# Passage for review:
‘Mitch is Princeton’: A coach, a university and the 1,000,000 connections

NCAABB

LOUISVILLE, Ky. — Princeton coach Mitch Henderson has invited noted author John McPhee to be a book club guest and occasionally joins him for bike rides. Henderson frequently meets noted economist Gene Grossman at Small World Coffee in town.

When Henderson had a chance encounter with Golden State coach Steve Kerr at the US Open in Queens, New York, a few years back, he found out Kerr’s father graduated from Princeton. He tracked down Malcolm Kerr’s senior thesis from 1953 — “Islamic Reform in Egypt in the Early 20th Century” — and delivered Kerr a bounded copy.

“I will never forget that,” Kerr told ESPN. “It was one of the nicest things anyone has ever done for me.”

As Princeton sits two games from the school’s first Final Four since the 1965 team led by Bill Bradley, the school’s run to the round of 16 as a No. 15 seed illuminates the depths of the bond between Henderson and Princeton. He represents both connective tissue between the school’s rich basketball history and someone so tied to every aspect of the school he jokes he’d drop his office and Jadwin Gymnasium in the heart of campus.

“Mitch is Princeton,” former Princeton assistant Malcolm Jenkins said. “He embodies everything that is Princeton and Princeton basketball.”

Henderson started in the program’s memorable NCAA tournament win over UCLA in 1996, a scrappy guard indelibly memorialized for leaping in the air to celebrate Princeton’s iconic upset. The next two years, he emerged as the heartbeat of teams in 1996-97 and 1997-98 that went undefeated in the Ivy League and rose as high as No. 8 in the country.

# Collected material:
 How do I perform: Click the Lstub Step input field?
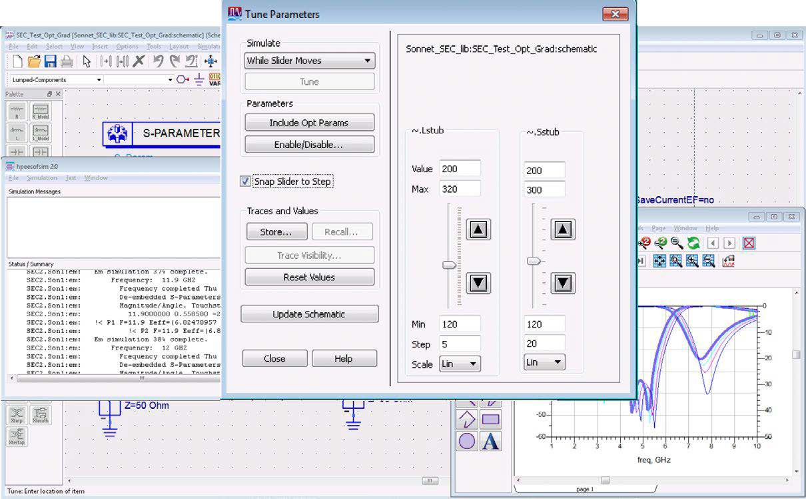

# Problem description:
Write out the part of the Mitch Henderson article from "When Henderson had" to "a bounded copy.", word for word. The lines after the Mitch Henderson article are separate material with no tie to it.

# Task answer:
When Henderson had a chance encounter with Golden State coach Steve Kerr at the US Open in Queens, New York, a few years back, he found out Kerr’s father graduated from Princeton. He tracked down Malcolm Kerr’s senior thesis from 1953 — “Islamic Reform in Egypt in the Early 20th Century” — and delivered Kerr a bounded copy.